Baptista, no entanto, classificou as reuniões como “tempestades de ideias” e confirmou que jamais houve qualquer movimentação concreta para a execução de um golpe. Segundo ele, chegou-se a cogitar até mesmo a prisão de Alexandre de Moraes, mas ninguém levou adiante a proposta, que teria sido descartada na mesma hora. “Vamos prender todos?”, teria questionado um dos presentes, sem identificação.

A inconsistência dos relatos ficou ainda mais evidente quando o mesmo brigadeiro afirmou que o general Freire Gomes ameaçou prender Bolsonaro caso decretasse a Garantia da Lei e da Ordem (GLO) com objetivos inconstitucionais. Ouvido dias antes, no entanto, Freire Gomes negou que tenha proferido qualquer ameaça, afirmando apenas que alertou o então presidente sobre as implicações legais.

A tentativa de Baptista de relativizar a contradição, dizendo que não houve agressividade, apenas reforçou a fragilidade dos depoimentos que sustentam a denúncia. Outro episódio revelador da ausência de base factual é o que envolve o ex-comandante da Marinha, almirante Almir Garnier.

Baptista declarou que Garnier teria colocado as tropas da Marinha à disposição de Bolsonaro, mas, em outro momento, disse que o almirante se mostrou contrário ao conteúdo do documento apresentado. A defesa de Garnier, diante dessas declarações contraditórias, questionou a confiabilidade das falas do brigadeiro.

O depoimento de Baptista também serviu para tentar incriminar o ex-ministro do Gabinete de Segurança Institucional (GSI), general Augusto Heleno. Segundo ele, durante uma viagem de carona em aeronave da FAB, aproveitou para alertar Heleno de que a Força Aérea não participaria de ruptura institucional alguma. Heleno teria se mostrado surpreso com o aviso, o que enfraquece ainda mais a tese de que havia um plano coordenado em curso.

No caso de Filipe Martins, ex-assessor especial de Bolsonaro, a acusação da PGR se mostra especialmente frágil. O órgão afirma que Martins participou de uma reunião no Palácio da Alvorada na manhã do dia 7 de dezembro de 2022.
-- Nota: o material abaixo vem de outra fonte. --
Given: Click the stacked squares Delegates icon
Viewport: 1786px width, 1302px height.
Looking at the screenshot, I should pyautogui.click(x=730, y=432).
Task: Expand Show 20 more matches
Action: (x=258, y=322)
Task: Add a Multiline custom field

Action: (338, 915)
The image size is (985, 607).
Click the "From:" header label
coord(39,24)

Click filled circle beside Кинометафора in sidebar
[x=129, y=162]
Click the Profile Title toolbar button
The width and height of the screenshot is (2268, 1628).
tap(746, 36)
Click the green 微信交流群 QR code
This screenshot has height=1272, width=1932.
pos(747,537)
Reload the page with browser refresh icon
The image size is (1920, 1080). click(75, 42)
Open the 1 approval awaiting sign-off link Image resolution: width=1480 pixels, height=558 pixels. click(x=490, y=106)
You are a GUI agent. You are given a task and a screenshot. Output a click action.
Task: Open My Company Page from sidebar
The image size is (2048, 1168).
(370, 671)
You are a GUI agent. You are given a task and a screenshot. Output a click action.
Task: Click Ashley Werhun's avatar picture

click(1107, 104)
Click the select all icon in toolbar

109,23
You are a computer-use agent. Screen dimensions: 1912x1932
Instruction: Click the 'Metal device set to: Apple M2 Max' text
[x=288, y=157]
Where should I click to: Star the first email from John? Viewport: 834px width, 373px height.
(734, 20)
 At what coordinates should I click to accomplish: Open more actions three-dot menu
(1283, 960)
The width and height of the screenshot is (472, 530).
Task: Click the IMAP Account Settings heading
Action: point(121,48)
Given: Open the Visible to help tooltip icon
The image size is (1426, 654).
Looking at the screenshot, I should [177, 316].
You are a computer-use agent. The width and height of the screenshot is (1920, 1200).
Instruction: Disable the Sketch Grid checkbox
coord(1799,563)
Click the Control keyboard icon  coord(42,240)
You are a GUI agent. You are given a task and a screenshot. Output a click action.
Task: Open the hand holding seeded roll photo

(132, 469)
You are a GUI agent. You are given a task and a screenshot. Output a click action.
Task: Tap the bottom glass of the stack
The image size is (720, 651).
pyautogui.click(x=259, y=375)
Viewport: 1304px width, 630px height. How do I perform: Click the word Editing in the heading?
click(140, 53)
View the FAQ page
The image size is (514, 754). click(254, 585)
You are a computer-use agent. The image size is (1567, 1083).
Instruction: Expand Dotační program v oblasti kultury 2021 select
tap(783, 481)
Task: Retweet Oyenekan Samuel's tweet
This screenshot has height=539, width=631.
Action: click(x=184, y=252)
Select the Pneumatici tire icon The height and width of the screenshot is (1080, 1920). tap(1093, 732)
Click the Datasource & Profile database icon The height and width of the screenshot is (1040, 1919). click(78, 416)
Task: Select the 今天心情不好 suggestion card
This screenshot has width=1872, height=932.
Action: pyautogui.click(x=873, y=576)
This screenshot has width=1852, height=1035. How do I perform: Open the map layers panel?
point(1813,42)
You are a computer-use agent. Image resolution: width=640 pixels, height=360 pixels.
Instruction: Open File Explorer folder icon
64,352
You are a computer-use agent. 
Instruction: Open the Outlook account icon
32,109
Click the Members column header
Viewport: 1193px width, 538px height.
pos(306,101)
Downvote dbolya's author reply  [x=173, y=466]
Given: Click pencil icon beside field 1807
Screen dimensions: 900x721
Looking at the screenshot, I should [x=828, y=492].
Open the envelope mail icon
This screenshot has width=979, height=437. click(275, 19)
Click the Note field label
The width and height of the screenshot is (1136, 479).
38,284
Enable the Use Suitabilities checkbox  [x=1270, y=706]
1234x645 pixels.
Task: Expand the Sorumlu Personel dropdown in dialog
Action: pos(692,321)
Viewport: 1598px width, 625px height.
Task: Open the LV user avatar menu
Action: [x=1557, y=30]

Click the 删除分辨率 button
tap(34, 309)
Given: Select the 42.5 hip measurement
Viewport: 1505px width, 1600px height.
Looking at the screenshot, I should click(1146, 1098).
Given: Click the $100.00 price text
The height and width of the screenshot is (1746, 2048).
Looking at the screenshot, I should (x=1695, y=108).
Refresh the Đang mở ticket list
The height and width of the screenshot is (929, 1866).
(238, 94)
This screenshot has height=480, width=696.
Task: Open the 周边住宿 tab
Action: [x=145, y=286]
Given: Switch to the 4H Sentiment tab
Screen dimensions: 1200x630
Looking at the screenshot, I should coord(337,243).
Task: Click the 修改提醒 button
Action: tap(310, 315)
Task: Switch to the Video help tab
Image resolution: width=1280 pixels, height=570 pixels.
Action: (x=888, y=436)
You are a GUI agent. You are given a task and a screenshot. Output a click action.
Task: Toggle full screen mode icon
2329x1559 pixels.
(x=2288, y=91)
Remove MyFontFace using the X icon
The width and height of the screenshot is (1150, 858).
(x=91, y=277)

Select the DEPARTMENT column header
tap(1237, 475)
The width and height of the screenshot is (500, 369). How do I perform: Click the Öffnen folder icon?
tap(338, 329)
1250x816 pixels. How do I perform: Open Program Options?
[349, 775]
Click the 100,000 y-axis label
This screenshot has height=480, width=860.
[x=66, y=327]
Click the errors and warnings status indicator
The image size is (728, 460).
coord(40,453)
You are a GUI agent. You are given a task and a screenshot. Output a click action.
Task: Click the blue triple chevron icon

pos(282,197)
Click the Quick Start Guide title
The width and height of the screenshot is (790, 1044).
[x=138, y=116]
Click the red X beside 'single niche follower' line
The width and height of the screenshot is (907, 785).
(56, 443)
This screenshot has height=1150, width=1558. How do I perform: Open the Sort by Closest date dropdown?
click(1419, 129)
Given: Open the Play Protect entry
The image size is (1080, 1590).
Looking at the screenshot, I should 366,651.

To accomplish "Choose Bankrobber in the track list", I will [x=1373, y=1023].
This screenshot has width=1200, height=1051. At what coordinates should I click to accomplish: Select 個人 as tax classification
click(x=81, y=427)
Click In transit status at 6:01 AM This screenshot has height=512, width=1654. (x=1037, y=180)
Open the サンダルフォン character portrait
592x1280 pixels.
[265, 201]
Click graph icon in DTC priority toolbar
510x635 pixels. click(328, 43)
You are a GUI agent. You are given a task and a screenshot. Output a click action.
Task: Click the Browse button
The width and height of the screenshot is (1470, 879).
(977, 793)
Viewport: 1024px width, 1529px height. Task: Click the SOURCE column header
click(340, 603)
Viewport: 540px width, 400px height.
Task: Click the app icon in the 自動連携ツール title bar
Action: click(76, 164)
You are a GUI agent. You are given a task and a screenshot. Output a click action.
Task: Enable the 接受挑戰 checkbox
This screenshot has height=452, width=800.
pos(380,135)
Dados da operadora TIM somados a registros de antenas e uma corrida de Uber realizada naquele mesmo período, contudo, provam que o ex-assessor estava na Asa Sul, distante do local apontado. Mesmo diante dessa prova documental, Moraes se recusou a garantir acesso completo aos dados da operadora, atitude que a defesa considera abusiva.

A ausência de provas materiais, de ordens efetivamente dadas ou de movimentações das tropas militares deixa claro que o processo tem sido conduzido a partir de delações, interpretações subjetivas e trechos de conversas truncadas. A acusação se apoia, quase que exclusivamente, na delação do tenente-coronel Mauro Cid, classificada pelo próprio como baseada em “conversas de bar”.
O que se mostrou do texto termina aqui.